Enter your comments here

TheTechie

August 15th, 2012
8:22 pm

.429 Head coach = legendary?

No….

I know you Georgia State kids are new to football, but he is not a good coach.

Stateside

August 15th, 2012
8:26 pm

Nice read. I’m proud to be a GSU…and CBC…fan.

TheTechie

August 15th, 2012
8:26 pm

TheTechie

August 15th, 2012
8:27 pm

Chis Ault (Nevada) .682 > CBC

TheTechie

August 15th, 2012
8:28 pm

Hayden Fry (Baylor) .564 > CBC

TheTechie

August 15th, 2012
8:29 pm

Lou Holtz( W&M, Kent St, NCState, Ark, Minn, ND, SC) .651 > CBC

TheTechie

August 15th, 2012
8:29 pm

Mack Brown (Texas) .679 > CBC

TheTechie

August 15th, 2012
8:30 pm

Football today is all about winning and NOTHING else.

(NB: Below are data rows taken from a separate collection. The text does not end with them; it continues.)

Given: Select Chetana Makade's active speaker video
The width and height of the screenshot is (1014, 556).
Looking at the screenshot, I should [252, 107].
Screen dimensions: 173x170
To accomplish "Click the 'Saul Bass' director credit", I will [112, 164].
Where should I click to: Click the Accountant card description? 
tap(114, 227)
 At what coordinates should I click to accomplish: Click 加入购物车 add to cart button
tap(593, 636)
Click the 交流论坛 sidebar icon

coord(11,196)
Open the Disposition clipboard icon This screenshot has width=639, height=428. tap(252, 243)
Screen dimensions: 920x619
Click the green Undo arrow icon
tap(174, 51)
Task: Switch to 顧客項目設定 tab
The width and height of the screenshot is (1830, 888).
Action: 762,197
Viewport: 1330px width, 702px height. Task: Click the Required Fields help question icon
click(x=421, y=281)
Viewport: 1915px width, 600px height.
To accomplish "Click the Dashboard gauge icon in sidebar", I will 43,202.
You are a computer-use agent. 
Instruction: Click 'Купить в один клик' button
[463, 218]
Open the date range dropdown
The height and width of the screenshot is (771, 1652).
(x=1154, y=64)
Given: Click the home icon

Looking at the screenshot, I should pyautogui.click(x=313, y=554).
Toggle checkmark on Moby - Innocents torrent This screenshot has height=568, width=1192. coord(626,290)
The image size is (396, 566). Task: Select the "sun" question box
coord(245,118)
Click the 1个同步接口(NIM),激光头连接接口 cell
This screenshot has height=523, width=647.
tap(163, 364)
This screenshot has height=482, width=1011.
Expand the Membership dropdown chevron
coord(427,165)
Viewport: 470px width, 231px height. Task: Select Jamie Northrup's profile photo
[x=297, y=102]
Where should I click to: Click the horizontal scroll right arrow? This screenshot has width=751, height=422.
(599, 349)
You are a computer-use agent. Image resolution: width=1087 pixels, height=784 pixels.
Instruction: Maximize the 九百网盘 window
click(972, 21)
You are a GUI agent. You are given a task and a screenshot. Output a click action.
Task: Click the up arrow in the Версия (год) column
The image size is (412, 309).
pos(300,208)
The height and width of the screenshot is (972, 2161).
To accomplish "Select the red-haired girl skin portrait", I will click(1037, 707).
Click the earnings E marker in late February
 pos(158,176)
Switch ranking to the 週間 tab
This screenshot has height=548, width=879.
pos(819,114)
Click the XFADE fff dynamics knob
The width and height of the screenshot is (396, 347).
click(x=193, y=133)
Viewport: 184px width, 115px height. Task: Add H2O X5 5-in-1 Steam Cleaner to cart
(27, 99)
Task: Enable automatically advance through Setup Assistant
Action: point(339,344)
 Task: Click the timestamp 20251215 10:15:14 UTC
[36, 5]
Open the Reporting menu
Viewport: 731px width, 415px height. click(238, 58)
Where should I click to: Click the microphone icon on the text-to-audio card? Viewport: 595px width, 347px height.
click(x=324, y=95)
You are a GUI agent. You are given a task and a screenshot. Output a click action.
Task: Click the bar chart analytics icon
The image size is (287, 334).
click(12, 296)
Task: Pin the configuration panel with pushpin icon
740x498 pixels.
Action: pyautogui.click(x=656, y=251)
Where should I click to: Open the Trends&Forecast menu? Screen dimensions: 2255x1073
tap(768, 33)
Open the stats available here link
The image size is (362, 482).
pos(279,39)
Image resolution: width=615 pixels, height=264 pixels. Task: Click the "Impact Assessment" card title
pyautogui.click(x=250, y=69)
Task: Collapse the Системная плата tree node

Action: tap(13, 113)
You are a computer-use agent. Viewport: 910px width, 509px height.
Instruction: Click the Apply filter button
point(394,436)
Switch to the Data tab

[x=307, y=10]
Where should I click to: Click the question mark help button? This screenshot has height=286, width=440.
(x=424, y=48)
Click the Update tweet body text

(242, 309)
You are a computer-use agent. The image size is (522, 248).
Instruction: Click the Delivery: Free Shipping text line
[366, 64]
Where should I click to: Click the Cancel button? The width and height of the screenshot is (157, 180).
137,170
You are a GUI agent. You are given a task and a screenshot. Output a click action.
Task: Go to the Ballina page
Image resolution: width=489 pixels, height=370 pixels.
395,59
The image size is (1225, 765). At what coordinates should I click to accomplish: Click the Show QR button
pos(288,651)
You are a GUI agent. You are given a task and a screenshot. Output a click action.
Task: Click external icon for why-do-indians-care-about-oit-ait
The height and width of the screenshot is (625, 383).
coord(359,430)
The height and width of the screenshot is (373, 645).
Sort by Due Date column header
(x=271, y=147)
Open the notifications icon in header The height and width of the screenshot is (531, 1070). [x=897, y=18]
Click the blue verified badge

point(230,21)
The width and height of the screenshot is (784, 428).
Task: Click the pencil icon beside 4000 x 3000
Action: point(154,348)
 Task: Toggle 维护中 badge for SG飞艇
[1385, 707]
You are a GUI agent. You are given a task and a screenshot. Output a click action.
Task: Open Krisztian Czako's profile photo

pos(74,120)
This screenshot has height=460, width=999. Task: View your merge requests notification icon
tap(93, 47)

Those that say different are fools.

I remember

August 15th, 2012
8:38 pm

Sanctimony has its place, but it is seldom pretty. I remember him vandalizing the hedges and that was plenty for me. Being holier than all others must be a tough burden to carry all these years.

Big Jacket

August 15th, 2012
8:44 pm

I hope if my grandsons play football, they will be lead by someone like Coach Curry.

UK91

August 15th, 2012
8:49 pm

Curry is a legend. In just a few seasons he turned a non-existent football program into a Division I team. He did the exact same thing at Kentucky, only in reverse.

John Futch

August 15th, 2012
9:19 pm

One the genuine good guys.

John Futch

August 15th, 2012
9:20 pm

One of the genuine good guys.

So moved I omitted a word. ;—)

Phillip

August 15th, 2012
9:24 pm

The metrics may not support the “legend” designation, but the man and his heart do. I’ve heard Bill Curry speak twice in my life – once delivering the eulogy of a good friend and once delivering a talk to a youth group. Both times he had the crowd laughing and crying, but more importantly, he left us with life altering take aways that were amazing anecdotes from his life. A bound between a white, undersized rookie and a huge, black All Pro that altered his rookie camp with Green Bay and his life. Encounters with Bobby Dodd. His love and respect for his wife. An amazing man and a great inspiration to us all, even an old Bulldog like myself. God speed Bill Curry – I hope the free time you have will be well spent with your family AND in front of groups that are hungry for your inspiration.

The Mighty Quinn

August 15th, 2012
9:32 pm

Two great memories of Bill Curry at Tech: Goes to a bowl game and kicks the starting QB off the team for rules infractions and wins the game anyway. A DB makes an interception in another game and makes a big show on the field. When he comes off the field, Curry grabs him by the face mask, pulls him to his face and starts chewing him a new one; the kid tries to turn away from Curry and he yanks the face mask back around and continues to chew the kid out. I don’t care what his won/loss was, he did and still does coach the game the right way. He’s a legend in MY book.

Ted Striker

August 15th, 2012
9:40 pm

I thought he’d have been an excellent AD at Tech.

Good grief

August 15th, 2012
9:57 pm

Enough Nick Saban’s? Really? Same scumbag category as Urban “quit for personal reasons” Meyer and lane “send the girls out to recruit” Kiffen? Bradley=complete homer dbag. Curry, though, is a decent fella that just never could figure out how to beat allbarn. RTR!